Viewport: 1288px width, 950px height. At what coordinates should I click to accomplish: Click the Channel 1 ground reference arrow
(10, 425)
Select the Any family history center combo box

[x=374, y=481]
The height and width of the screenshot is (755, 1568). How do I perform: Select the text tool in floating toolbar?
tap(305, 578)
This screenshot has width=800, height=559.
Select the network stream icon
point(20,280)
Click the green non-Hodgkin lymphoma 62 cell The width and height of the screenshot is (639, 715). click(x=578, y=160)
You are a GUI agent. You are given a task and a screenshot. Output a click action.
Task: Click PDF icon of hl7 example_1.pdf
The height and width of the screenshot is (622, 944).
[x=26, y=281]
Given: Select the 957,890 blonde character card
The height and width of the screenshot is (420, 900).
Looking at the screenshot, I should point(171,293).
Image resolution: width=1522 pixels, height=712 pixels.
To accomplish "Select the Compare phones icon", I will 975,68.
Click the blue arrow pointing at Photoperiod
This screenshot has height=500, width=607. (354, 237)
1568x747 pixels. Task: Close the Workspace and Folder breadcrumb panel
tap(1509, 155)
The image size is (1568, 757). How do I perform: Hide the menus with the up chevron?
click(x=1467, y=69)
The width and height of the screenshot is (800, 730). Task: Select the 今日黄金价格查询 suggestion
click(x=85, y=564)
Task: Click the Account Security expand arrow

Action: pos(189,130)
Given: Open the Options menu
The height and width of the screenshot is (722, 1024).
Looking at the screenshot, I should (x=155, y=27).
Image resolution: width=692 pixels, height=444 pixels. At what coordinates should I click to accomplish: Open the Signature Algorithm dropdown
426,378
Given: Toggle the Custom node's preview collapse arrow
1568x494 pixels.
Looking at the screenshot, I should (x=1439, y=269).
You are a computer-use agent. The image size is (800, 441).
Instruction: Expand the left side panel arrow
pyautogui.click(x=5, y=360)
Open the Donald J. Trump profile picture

== Work instructions ==
Lines with the word "agent" in them: report all of these from the listing above.

== Expected output ==
You are a GUI agent. You are given a task and a screenshot. Output a click action.
You are a computer-use agent. The image size is (800, 441).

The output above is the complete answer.